Phenol oxidation using ruthenium and iridium catalysis

Abstract

We synthesised 4 different tri-substituted phenols: A (2-(pent-4-en-1-yl)phenol, B (4-methoxy-2-(pent-4-en-1-yl)phenol, C (curcuphenol), and D (curcuphenol). While phenols A, B, and C possessed terminal olefins, phenol D possessed a di-methyl substituted olefin. In order to catalyse the photochemical cycloaddition of these phenols, [Ir(dF(CF[subscript 3])ppy)[subscript 2](dtbbpy)(PF[subscript 6]), Ru(bpy)[subscript 3](BF[subscript 4])[subscript 2], and Ru(bpy)[subscript 3]Cl[subscript 2] catalysts were synthesised. Subsequently, we explored the Ir and Ru catalysed photochemical oxidation of each phenol, with the aim of synthesising [5 + 2] cycloaddition bridged bicyclic systems.

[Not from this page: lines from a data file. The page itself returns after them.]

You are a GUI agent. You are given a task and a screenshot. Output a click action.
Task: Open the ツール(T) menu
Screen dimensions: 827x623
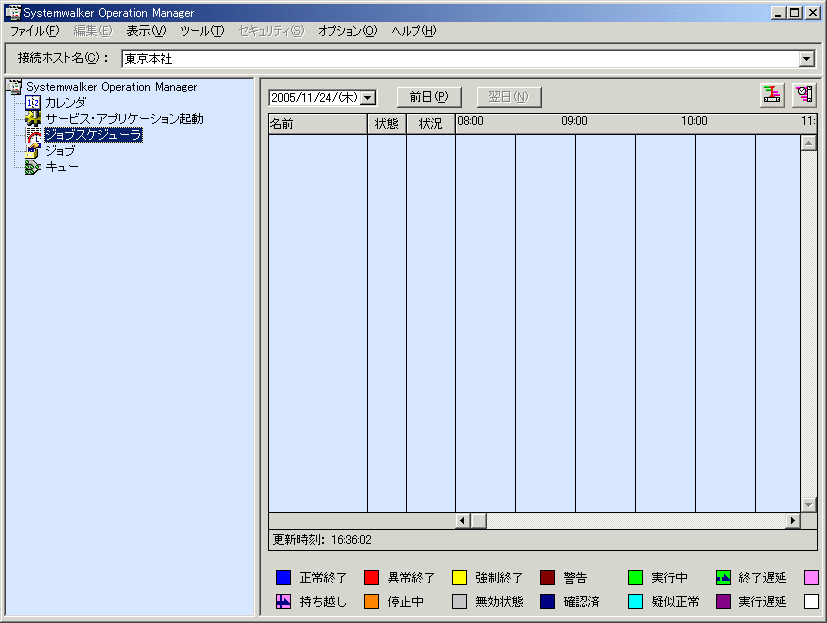[202, 31]
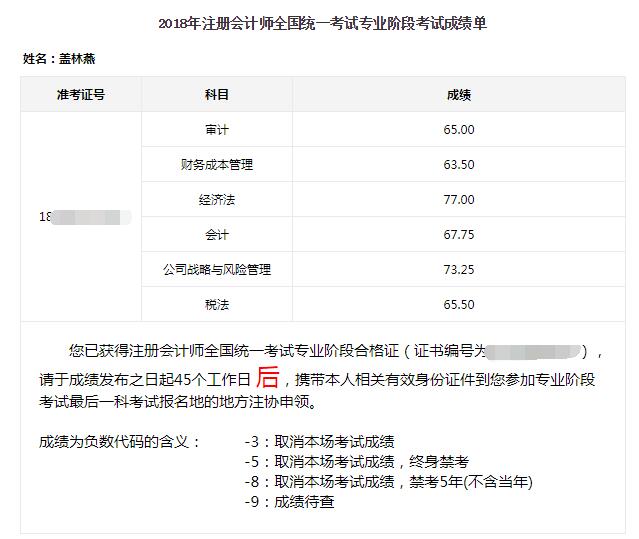Click the 73.25 score value
Image resolution: width=639 pixels, height=539 pixels.
459,270
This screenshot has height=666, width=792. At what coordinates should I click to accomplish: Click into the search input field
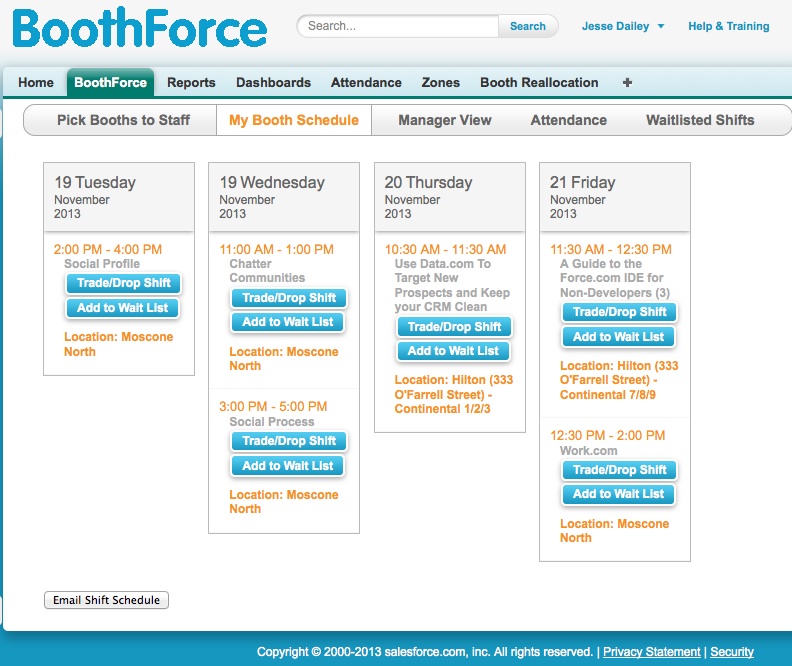[400, 27]
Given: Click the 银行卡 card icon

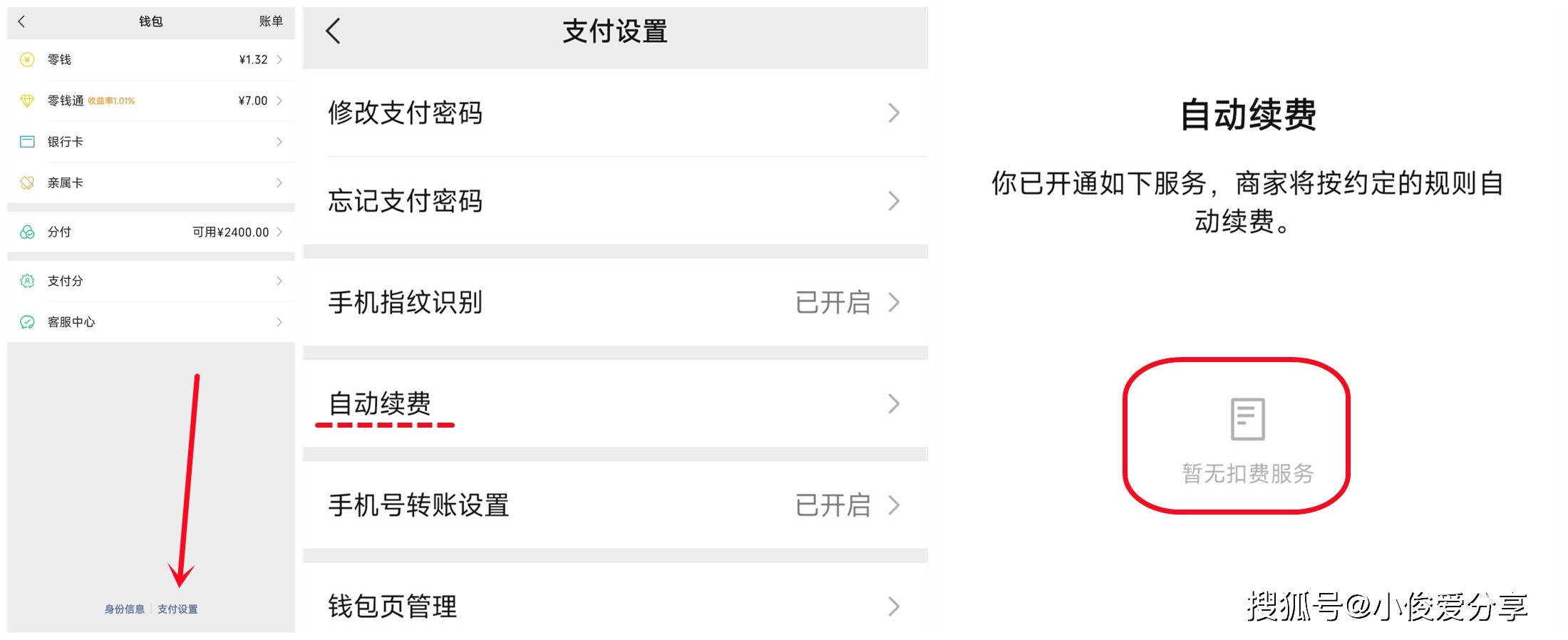Looking at the screenshot, I should 27,142.
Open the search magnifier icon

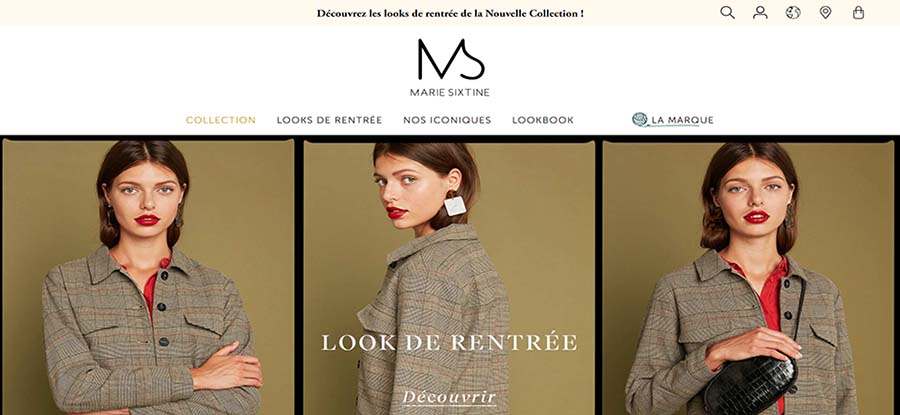(x=727, y=13)
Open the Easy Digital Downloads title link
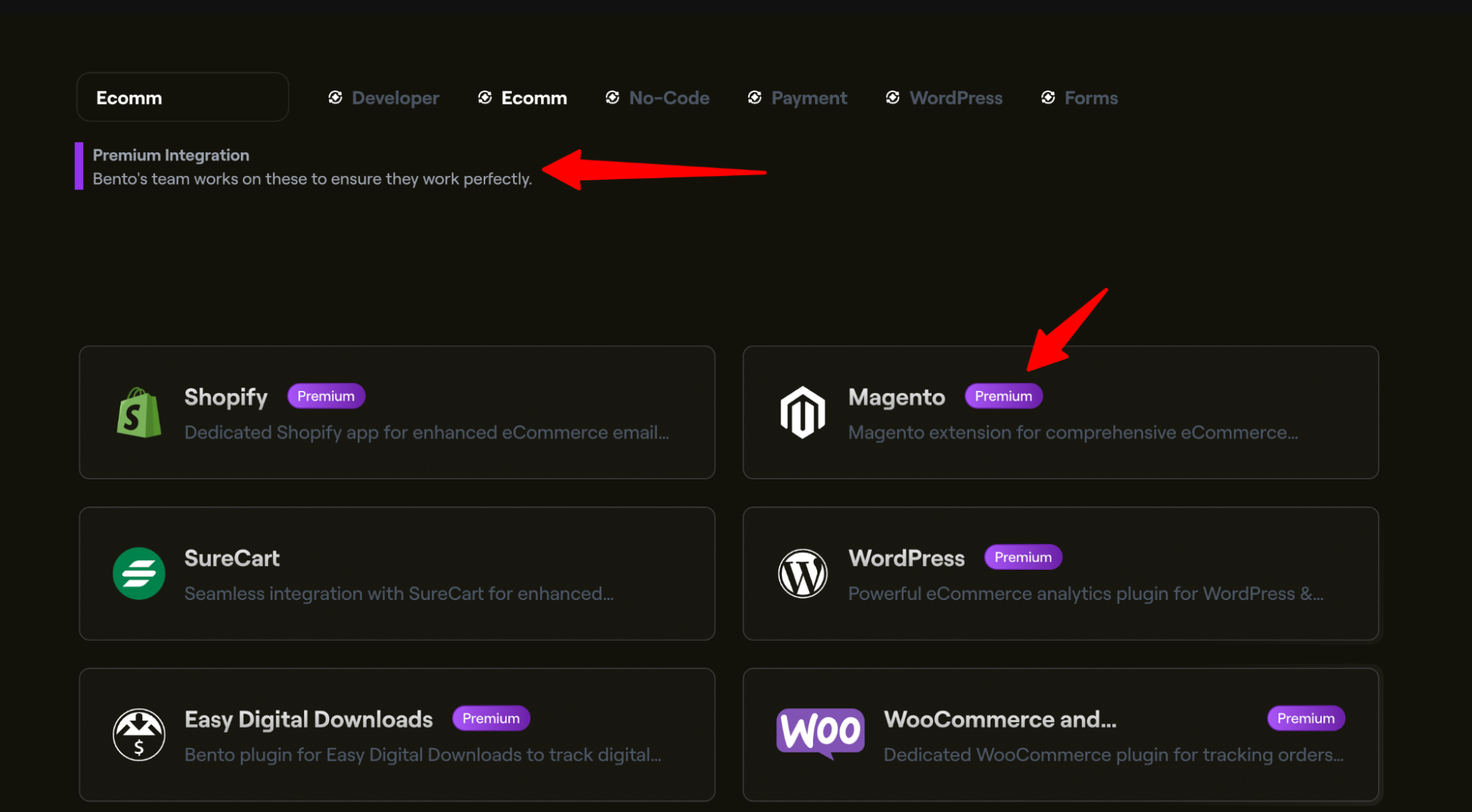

While cycloadducts were not observed, it became apparent that the reduction of the metal centre before interaction with the phenol might not be a plausible pathway. Thus, future endeavours will include the use of cationic moieties and salts, to elicit metal oxidation prior to phenol-metal interaction in order to foster the formation of a pentadienyl radical cation intermediate. It is envisaged that this pathway will favour cycloaddition.